The Eminent Thropp believed the Quadling’s assertions. His second daughter Sophelia having died of the flu, leaving no issue, the continuation of the line of Eminences depended on Lady Partra’s only child, Melena. That heiress granddaughter had already slipped her harness once; and out there in Wend Hardings tottered a small girl named Elphaba Thropp, in line to become Eminence. Growing up shoeless and untutored, probably. If Melena and her family chose to disappear even deeper into Muckland, the Peerless Thropp’s ancestral title and lands could be lost, his legacy squandered. And for what? For this blinking, peaceable foreigner delivering unwelcome news? And for all his ill-luck kin and kind?
In rage the Eminent Thropp had had the innocent removed. When questioned by the local constabulary later about the unfortunate event that followed—pro forma enquiries at best—Peerless Thropp murmured that the Quadling tinker had offered himself to avenge the spirits of drought that had plagued the land. A sort of impromptu mob showed up to do the dirty, not so unusual. “Human sacrifice” was noted, in those ironic quotes, for the record, but that the drought actually lifted shortly thereafter gave the murder some aftershock of legitimacy. Unfortunate but there you go. And news of it spread, little by little. Including back to the prophet’s home in the marshlands.
What the murdered man never learned was that the Eminent Thropp’s granddaughter was actually in residence at Colwen Grounds at the very moment he presented himself—for the last time in her life.
As Melena approached the hour of her second delivery, her uncertain memories surrounding Elphie’s birth had raised a sense of foreboding. She’d wanted the safety of medical expertise, not the gap-toothed leer of a Wend Hardings midwife. She’d persuaded Nanny to bring her back to her parents and her grandfather for the first time since her elopement. Naturally, she left Elphie with Frex—Melena wasn’t ready to put her green child on display in the parlors of the Eminence.
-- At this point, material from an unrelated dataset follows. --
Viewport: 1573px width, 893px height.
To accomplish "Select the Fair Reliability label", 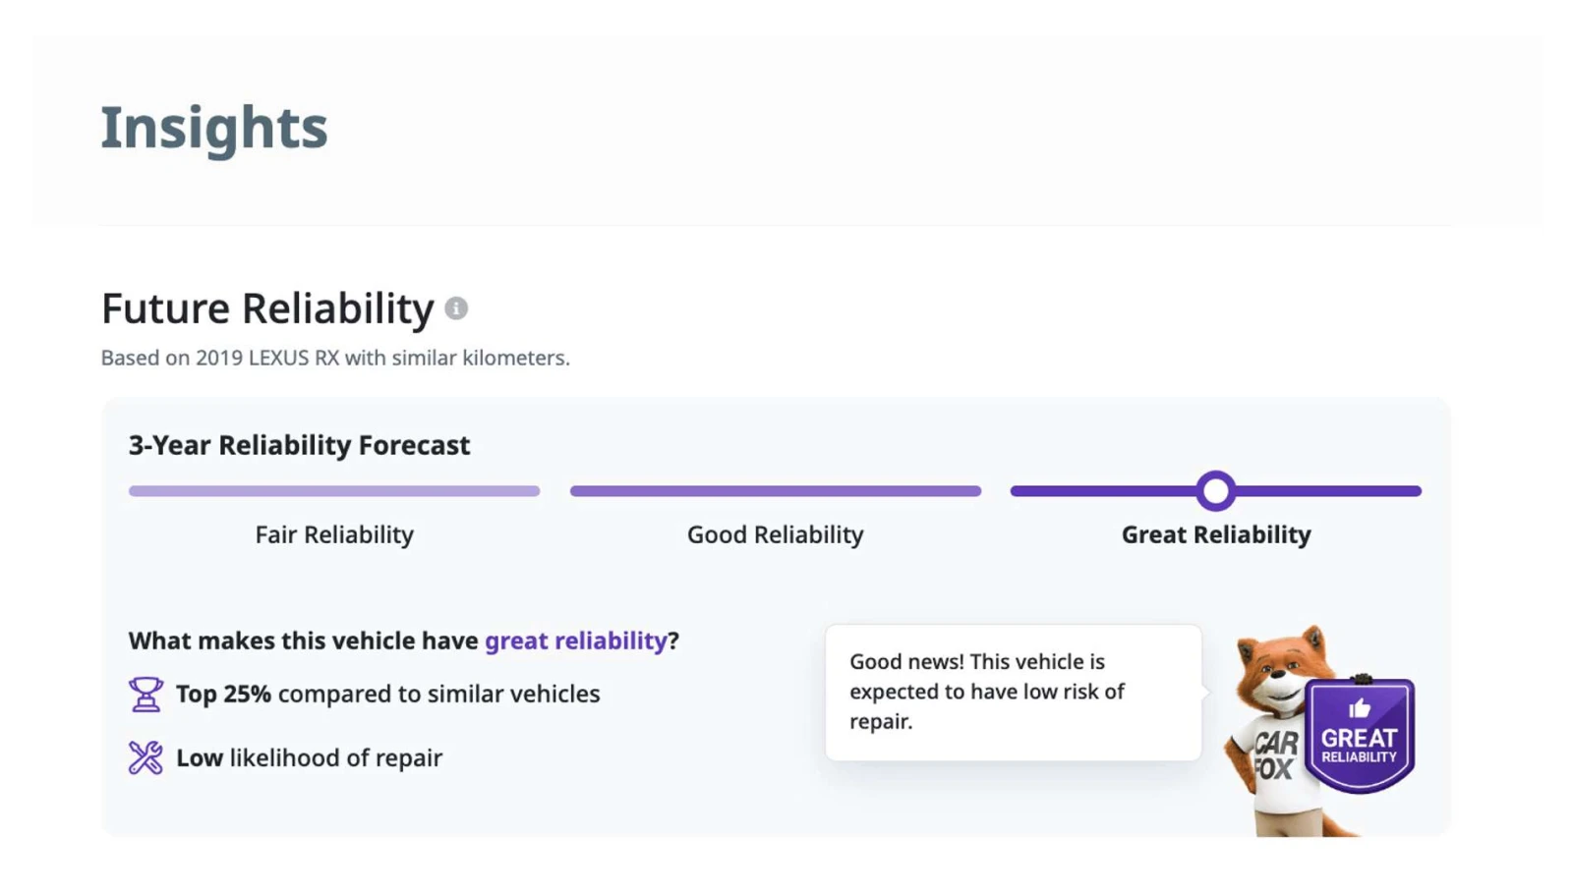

She still harbored hopes that the creature might grow into a more savory skin tone. (When back in Colwen Grounds, Nanny had remained mum on the subject, as required.)
To complete her lying-in at her childhood home, Melena had been sequestered in a back room overlooking the stables. With a physician and a pair of nurses in attendance, she gave birth to Turtle Heart’s daughter just as he was being slaughtered in the forecourt. She didn’t know about it at the time. Being in labor does concentrate the mind. The roaring in her ears and from her throat drowned out sounds of the mob on the other side of the mansion.
So it is to avenge Turtle Heart’s murder that the warring band has finally arrived in the morning mist, this very day a year or so later, and is now looking for either of the young daughters of the Munchkinlander missionaries, as hostage, or perhaps as victims of vengeance.
Still. Melena. Why is it hard to look at her? Is it that she is beautiful, and beauty is hard to concentrate on? Is it that she has only ever had a bum rap, being a cold and unnatural mother like the rest of us, and that this one moment of dignity and even courage doesn’t conform with what else we know of her?
She will never be as brave again. As she is waiting for the chief to respond to Severin’s stuttered proposal on her behalf, she’s already sorry she spoke up. But her arms are still, her chin is high. She has more of her angry grandfather in her than she knows.
Elphaba will inherit some of this. But the green girl will not know it; she will believe she invented her own character for herself out of a lack of suitable guidance. But who cares whether she gets it right or not. Maybe it doesn’t matter how we’re made, in the end; it matters only who we are.